Our Point of View: Defining the Venza

February 04, 2008

by Toyota Open Road Blog

If you’ve been following the automotive business at all, you know that one of the most active vehicle categories is the crossover segment.

Fine. But what exactly is a crossover?

The term was coined for sport-utility vehicles that instead of being based on truck designs, as was traditional, are based on car designs. Toyota and Lexus invented the genre with the original RAV4 and Lexus RX300.

But now there’s an exciting new player in the crossover segment, and this new player is generating lively and welcomed debate.

We’re talking about the Toyota Venza, a crossover sedan that was we introduced to the public at the North American International Automobile Show in Detroit last month.

"What exactly is the Venza," the debate asks. "Is it a wagon? An SUV? A van? A car?"

Well, yes, it’s all those things. And so folks asked, "Why do you call it a crossover sedan? Isn’t it actually a station wagon?"

It’s a fair question. The traditional definition of a wagon is an extended cabin with the roof extended past the "C-pillar", sharing all sheet metal forward of that with a sedan sibling. Since Venza doesn’t share sheet metal with anything else and is taller, with a higher seating position than sedans, "station wagon" doesn’t quite describe it.
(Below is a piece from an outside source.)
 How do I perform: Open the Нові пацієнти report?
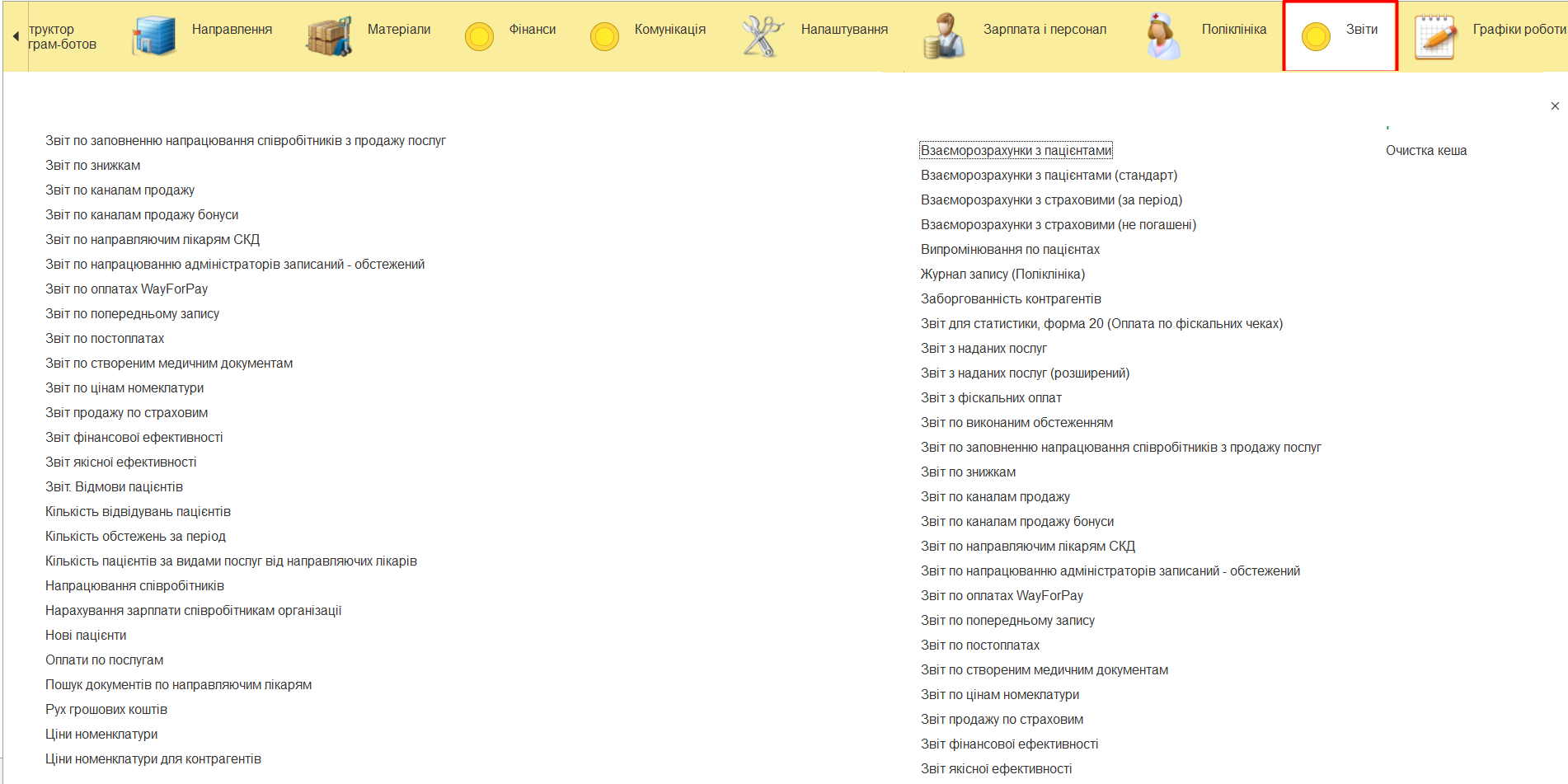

So they asked, "Does it do what wagons do?"

Yes, we said, but it does more, since it’s roomier and has available all-wheel drive.
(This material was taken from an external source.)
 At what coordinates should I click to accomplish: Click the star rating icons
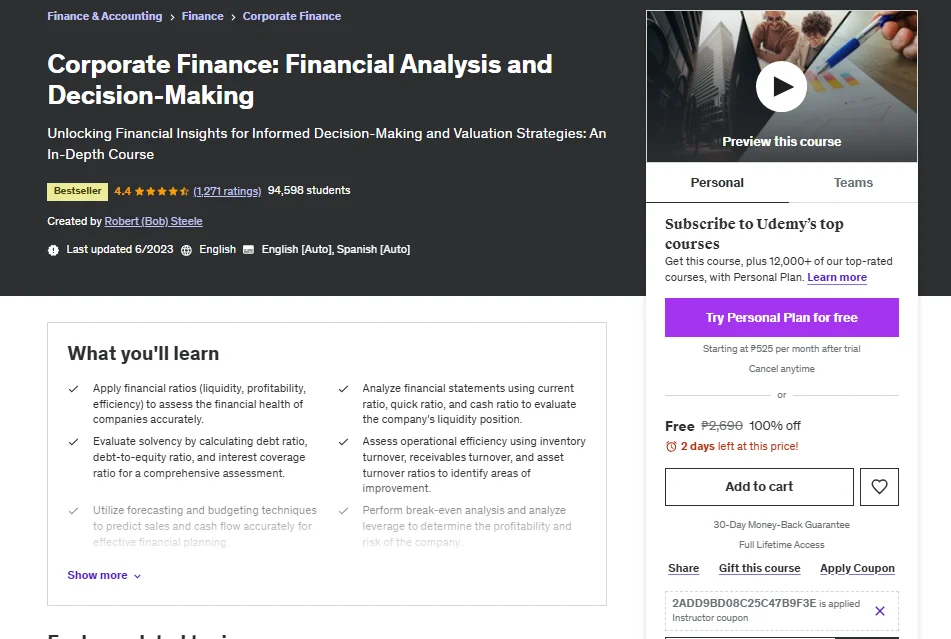click(x=161, y=191)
"Can it do what an SUV crossover can do?" they asked.

And we answered, yes, but it’s a more manageable size, without an SUV’s sometimes less-than-athletic handling. Sometimes, less is more.

Next, they asked, "Is it a sedan?"

Yes, it is, because it is most definitely a car.

Then someone asked, "Is it a Camry wagon?"

No, it’s not - it shares very little with the Camry except our corporate V6 engine-and-transmission package, used in many Toyota models.

And so, logically, the next question was, "What makes it a crossover?"

Sensing finally that we were making our point, we explained that the Venza is a crossover because it’s a sedan with the high seating position, excellent driver visibility and cargo capacity of an SUV.

And with this, we began seeing some nods of understanding, just as we did with the target customers that we interviewed, who didn’t realize they wanted something like this until they saw it.

So that’s the Venza crossover sedan. Is it something different? No doubt about it.

At the end of the day, do we care what people call it?
Not really--just as long as they call it theirs.